Static, non-personalized, emails (think “20% off of everything!”) are relatively plain and simple to produce, requiring the least amount of feature porting work once the initial architecture for the new email pipeline was developed. At campaign send time, depending on migration status and campaign type, sends would be taken over by GKE from GAE. During the 2019 Black Friday/Cyber Monday (BFCM) period, the new pipeline provided a great way to offload the spikes in sends from GAE. At the same time, this production load proved the new architecture and allowed us to work out any kinks before moving personalized campaigns.

While rolling out static email sends on GKE, we continued porting the personalized email processing. Here we kept some of the complexities of generating recommendations for a given email recipient on GAE by having the GKE pipeline call back into GAE microservices. Examples were dependencies on Memcache, Google Search, and other parts not easily ported without a significant redesign (and risk). This approach provided early cost gains on personalized sends without having to spend a relatively large engineering effort on porting this part.

The results

Bluecore reduced the Google Cloud spending on sending emails by a factor 10. While we calculated the cost savings by combining the Google billing information and code instrumentation, last July we obtained more direct proof by an (unplanned) event during which a large percentage of email processing moved back to GAE from GKE. The App Engine product billing increase during the three days showed without a reasonable doubt the savings to the company (note that Bluecore’s usage of GAE goes far beyond email):

The caveat here is that the savings are for this particular use case; your mileage may vary. By rethinking the email pipeline architecture we can now better meet our scaling challenges and are now running on a less restricted platform. While switching from GAE to GKE comes with more operational responsibilities, Bluecore has grown to the point where the cost of this additional overhead is offset by the gains by a wide margin.
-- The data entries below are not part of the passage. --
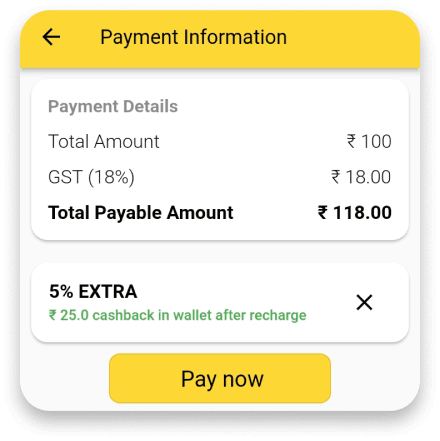Select the Total Payable Amount label
Screen dimensions: 440x441
pyautogui.click(x=141, y=213)
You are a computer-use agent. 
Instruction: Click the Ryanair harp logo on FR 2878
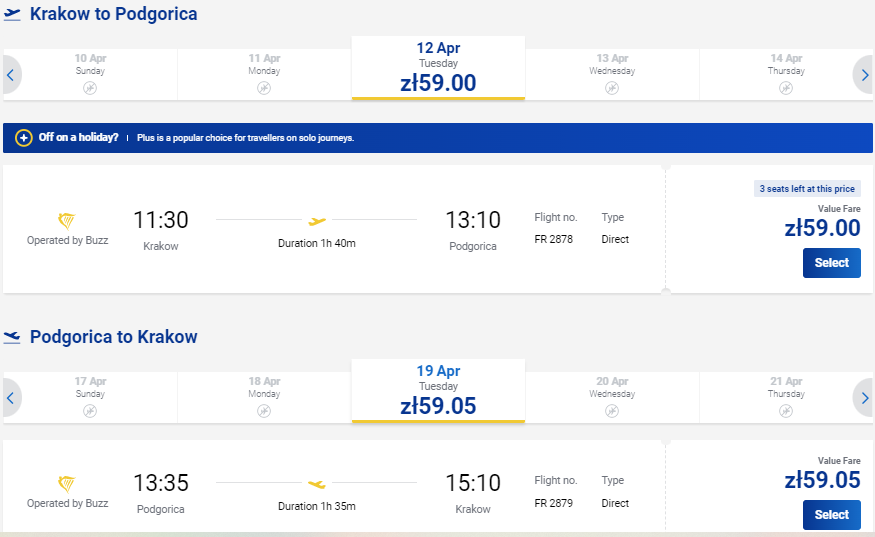tap(66, 221)
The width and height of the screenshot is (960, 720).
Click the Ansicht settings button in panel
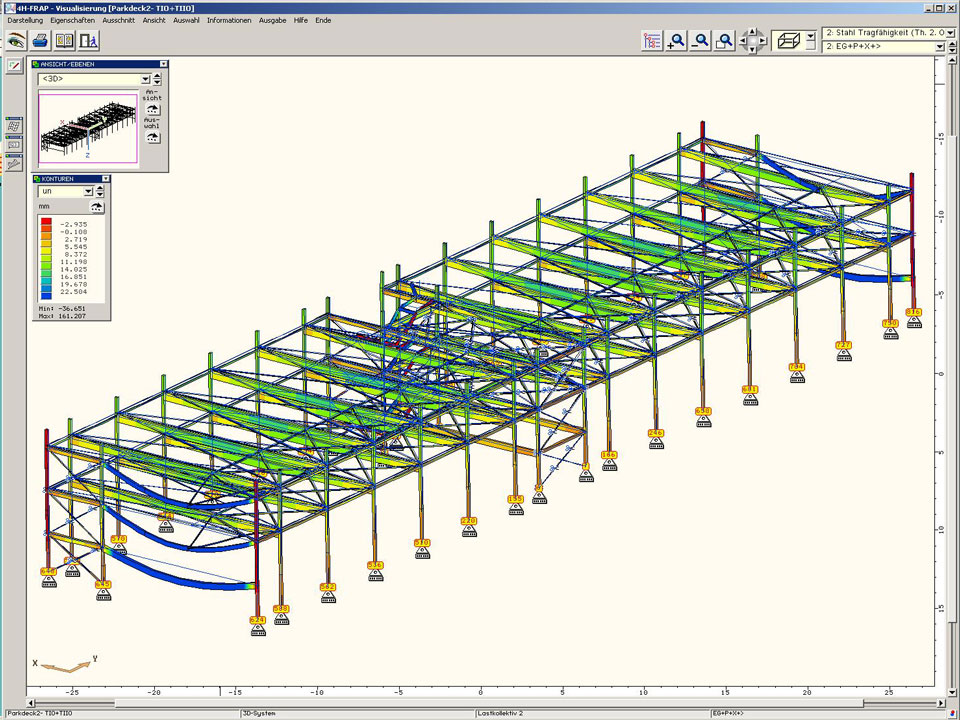152,111
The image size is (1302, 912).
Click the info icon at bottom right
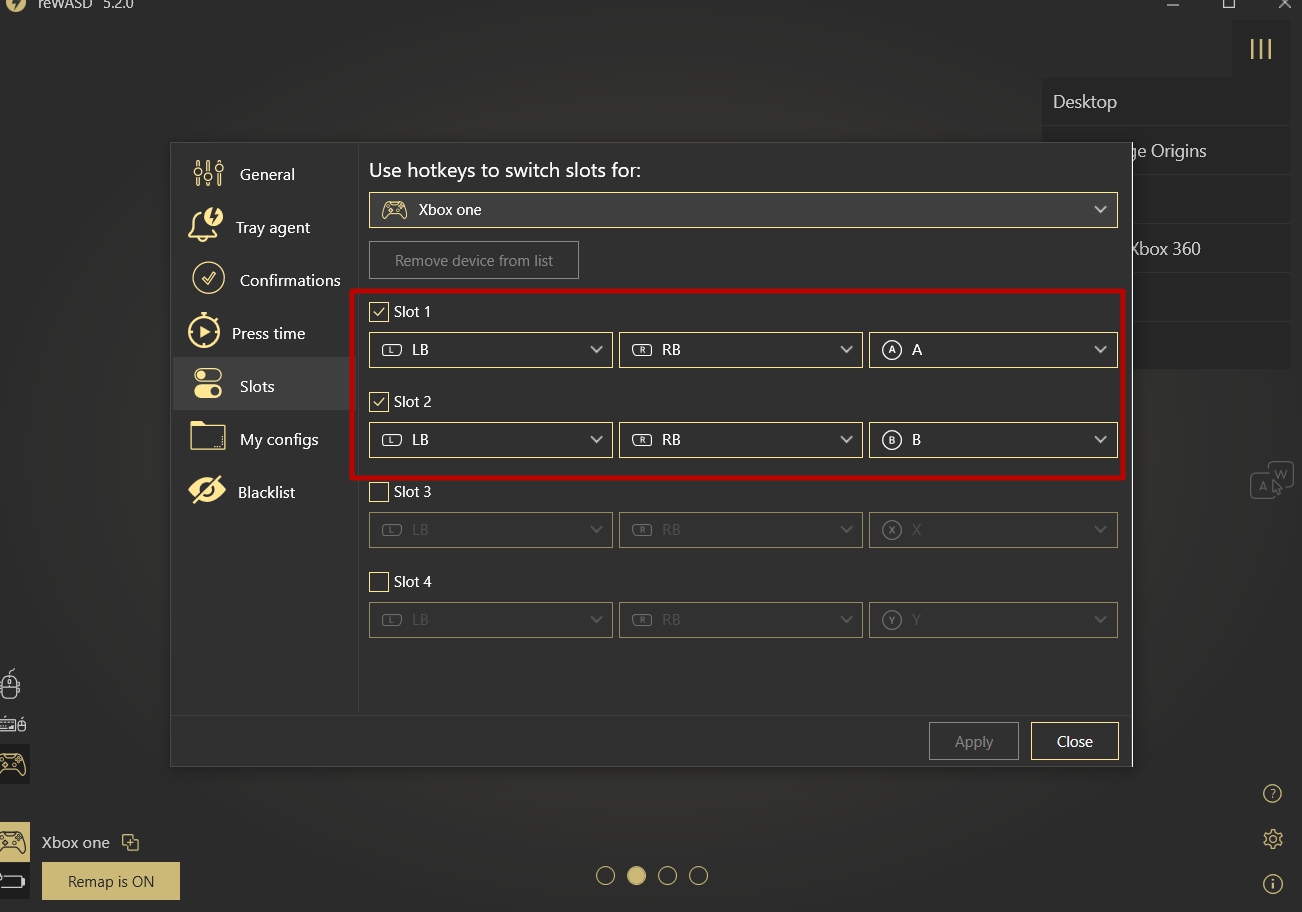tap(1272, 883)
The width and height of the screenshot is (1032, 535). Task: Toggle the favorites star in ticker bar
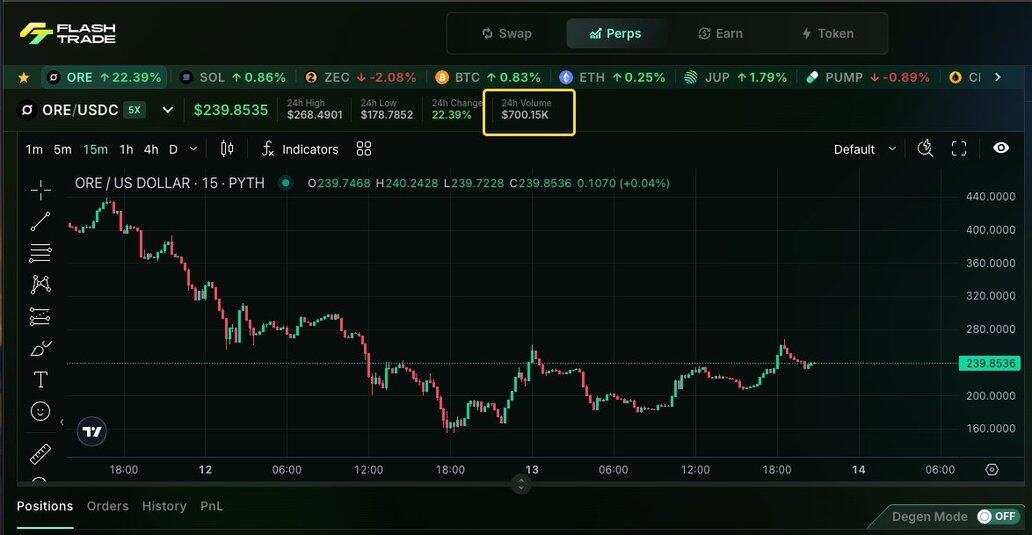pyautogui.click(x=24, y=77)

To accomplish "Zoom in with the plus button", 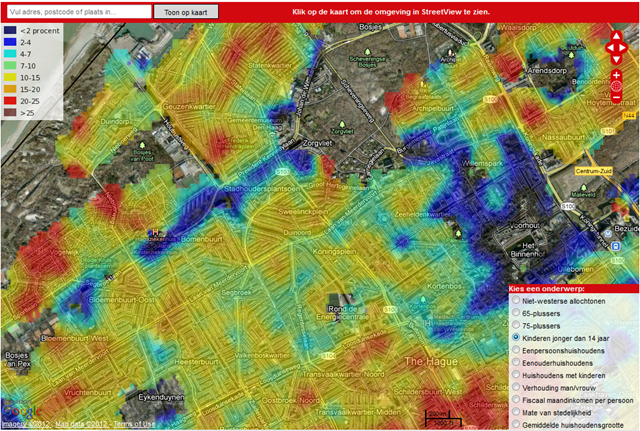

The decision and effort to move platforms are difficult. GAE is a great platform for operational hands-off development as the Bluecore founders experienced in the early years. The choice to move to GKE depends on a lot of factors and we recommend readers to do careful due diligence before starting a project like this.

We would like to thank everyone that has participated in one of the biggest projects in Bluecore’s history.